On ne peut qu’être stupéfait par des révélations d’une cruauté sans nom.
Entendre par exemple que les bourreaux buvaient le sang de leurs victimes pour ne pas devenir fous …cela glace le sang , (désolée pour le mauvais jeu de mots mais c’est vraiment ce que j’ai ressenti ) !
De plus, les responsables des escadrons de la mort racontent ces détails horribles, avec le sourire , persuadés d’avoir bien agi.
D’ailleurs, ces criminels ne se sentent jamais responsables.
Pour l’un des protagonistes, c’est l’Amérique qui est responsable car c’est elle qui leur a « appris à détester les communistes « …
Cette logique implacable, l’absence de regrets font vraiment penser à la théorie de Hannah Arendt sur la banalité du mal .
Il est rare également que dans un générique de fin, les techniciens du film soient des « anonymous », ce qui montre que le danger existe toujours dans ce pays.
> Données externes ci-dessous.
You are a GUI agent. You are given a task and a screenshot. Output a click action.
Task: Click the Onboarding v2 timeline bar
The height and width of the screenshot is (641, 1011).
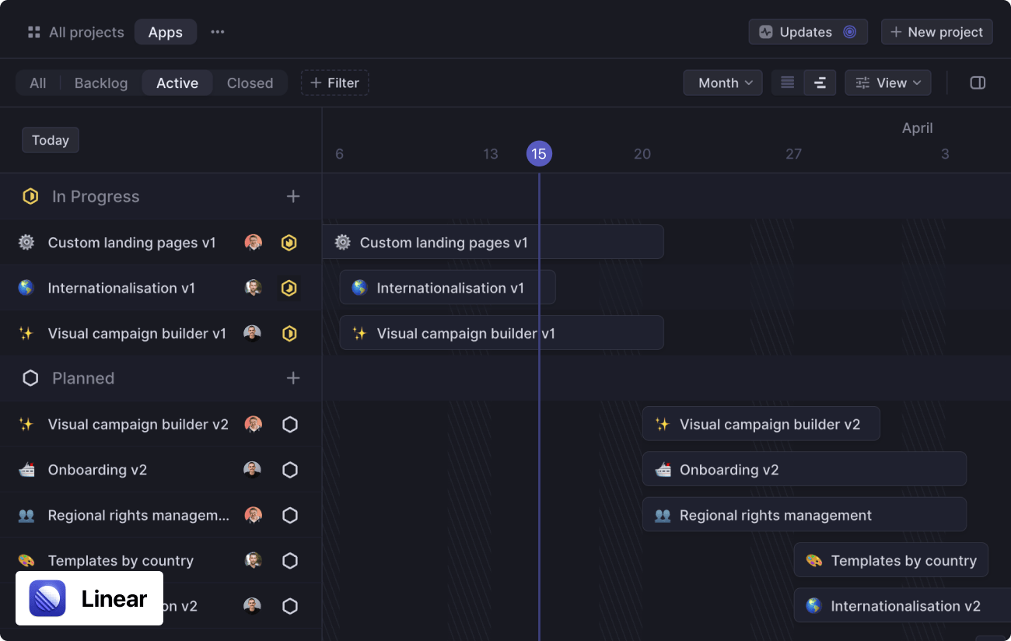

Mais ce film, aussi profond et intéressant soit- il, m’a laissé un certain sentiment de malaise .
Cela est dû, sans doute, au fait que le spectateur est soumis à une rude épreuve de voyeurisme .
La caméra filme avec talent les confrontations entre Adi et les assassins de son frère.
Mais la caméra filme aussi, avec une grande insistance, le corps nu décharné du père d’Adi, qui serait âgé de 104 ans.
Ce dernier sourd , aveugle, infirme , divague, à un moment, dans une pièce où il semble avoir perdu tous ses repères.
On se retrouve alors dans un reportage très cru sur la vieillesse qui rajoute au climat déjà très pesant provoqué par la description du génocide.
Malgré ces quelques réserves , je recommande « The look of silence » qui est une œuvre instructive, courageuse et inoubliable.
Produit par Werner Herzog et Errol Morris, le film a remporté le Grand Prix du Jury à la Mostra de Venise 2014 ainsi que le prix FIPRESCI de la critique internationale .
Il a reçu le Prix du Public au Festival Premiers Plans d’Angers et le Grand Prix au Festival de Valenciennes.